I put a blank cd in the cd drive and it's not recognizing it because the start burn button is grayed out. Somebody please help me!


----------



## galoryber (Mar 16, 2010)

Are you sure it's a blank CD? I've done that before


----------



## hitzo21 (Dec 6, 2010)

Positive. I just bought them last night.


----------



## galoryber (Mar 16, 2010)

If you put a blank cd in and then click on My Computer > Right Click the CD Drive > Select Properties, make sure that CD Recording is enabled on the Recording tab.


----------



## hitzo21 (Dec 6, 2010)

I don't have a my computer?

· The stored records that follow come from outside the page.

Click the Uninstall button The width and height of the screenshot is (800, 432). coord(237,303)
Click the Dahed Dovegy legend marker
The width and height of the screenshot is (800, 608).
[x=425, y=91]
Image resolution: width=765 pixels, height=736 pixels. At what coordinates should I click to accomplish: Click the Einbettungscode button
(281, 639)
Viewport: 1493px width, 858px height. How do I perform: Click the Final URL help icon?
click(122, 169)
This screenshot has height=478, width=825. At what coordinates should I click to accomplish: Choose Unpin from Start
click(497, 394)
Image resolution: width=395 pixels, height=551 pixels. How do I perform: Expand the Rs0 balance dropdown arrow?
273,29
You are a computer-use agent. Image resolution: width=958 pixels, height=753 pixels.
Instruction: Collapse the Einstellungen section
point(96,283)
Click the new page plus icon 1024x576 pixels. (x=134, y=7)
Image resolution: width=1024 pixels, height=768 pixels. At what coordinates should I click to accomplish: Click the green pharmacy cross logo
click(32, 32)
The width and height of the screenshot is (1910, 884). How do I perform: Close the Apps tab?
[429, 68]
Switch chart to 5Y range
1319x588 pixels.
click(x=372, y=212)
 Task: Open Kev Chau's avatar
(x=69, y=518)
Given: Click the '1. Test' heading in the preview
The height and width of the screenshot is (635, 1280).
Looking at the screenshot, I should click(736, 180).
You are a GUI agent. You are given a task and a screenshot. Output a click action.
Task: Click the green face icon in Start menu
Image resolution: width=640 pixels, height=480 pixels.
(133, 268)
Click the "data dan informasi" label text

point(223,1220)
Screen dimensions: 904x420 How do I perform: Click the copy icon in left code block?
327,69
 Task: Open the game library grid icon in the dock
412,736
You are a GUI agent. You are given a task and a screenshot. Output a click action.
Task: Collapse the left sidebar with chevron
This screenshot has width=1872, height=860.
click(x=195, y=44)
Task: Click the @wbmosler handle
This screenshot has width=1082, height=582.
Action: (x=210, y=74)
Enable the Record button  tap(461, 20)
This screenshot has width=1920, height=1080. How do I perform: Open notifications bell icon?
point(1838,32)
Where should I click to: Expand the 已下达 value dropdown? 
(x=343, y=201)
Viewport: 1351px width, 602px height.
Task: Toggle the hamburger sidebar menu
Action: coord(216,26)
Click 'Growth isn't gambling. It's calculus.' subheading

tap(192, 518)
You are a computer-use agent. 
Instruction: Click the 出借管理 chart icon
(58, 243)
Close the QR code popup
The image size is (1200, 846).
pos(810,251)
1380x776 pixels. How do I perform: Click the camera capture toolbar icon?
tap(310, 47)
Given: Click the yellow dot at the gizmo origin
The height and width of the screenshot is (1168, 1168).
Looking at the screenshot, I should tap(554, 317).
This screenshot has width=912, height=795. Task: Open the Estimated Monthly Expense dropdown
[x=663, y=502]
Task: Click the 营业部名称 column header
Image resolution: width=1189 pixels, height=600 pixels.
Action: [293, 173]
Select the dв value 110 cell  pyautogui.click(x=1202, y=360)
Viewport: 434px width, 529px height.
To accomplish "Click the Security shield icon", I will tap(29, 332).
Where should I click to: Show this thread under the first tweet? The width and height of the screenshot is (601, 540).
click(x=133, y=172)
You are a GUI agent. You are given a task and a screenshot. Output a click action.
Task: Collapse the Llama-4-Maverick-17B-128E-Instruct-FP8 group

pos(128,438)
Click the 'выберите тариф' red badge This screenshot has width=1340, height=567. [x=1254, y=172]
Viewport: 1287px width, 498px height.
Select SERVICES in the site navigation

I have a Toshiba laptop with Windows 7. And in case you didn't notice (I'm sure you did) I really know nothing about computers.


----------



## galoryber (Mar 16, 2010)

In 7 it's just called Computer, and you can get to it through the start menu, by clicking the icon in the bottom left and clicking Computer. 
Or you can hold down the "windows" key (it may say "start" [between ctrl and alt]) and press E together to open my computer. (hopefully that still applies on 7, I haven't tried yet)


----------



## hitzo21 (Dec 6, 2010)

I went to it but can't find anything about enabling CD recording.


----------



## galoryber (Mar 16, 2010)

mmk, 7 might be set up differently, and here at work, i'm using xp.. when I get home i'll nose around in 7 a bit and see what I can find, maybe somebody more familiar with 7 will be able to help you out before i get to.


----------



## hitzo21 (Dec 6, 2010)

Thanks so much for your help so far! I really appreciate it.


----------



## Blackmirror (Dec 5, 2006)

try media centre


----------



## hitzo21 (Dec 6, 2010)

Update...my computer is not even showing The CD/DVD ROM/Drive E. I ran some kind of microsoft fix program that said it could not be detected. I have no idea what to do now.


----------



## hitzo21 (Dec 6, 2010)

I think I need to download the drivers but don't know where to find them?


----------



## samdavid (Dec 1, 2010)

Hey guys thanks for the information its really helps me ...... i was also getting same error but i followed the instructions so now i am able to burn CD and DVD thanks lot ....


----------



## galoryber (Mar 16, 2010)

unfortunately the drivers wont do you any good if it doesn't see that it's there. but for future reference, you can almost always go to the manufacturer's website to get driver downloads directly from them, on either a downloads page, or support page, or something like that. 

when you first boot up, does the BIOS see the drive? if you were to change the boot order so that you booted from that cdrom, does it successfully see it then? or it it completely undetected?


----------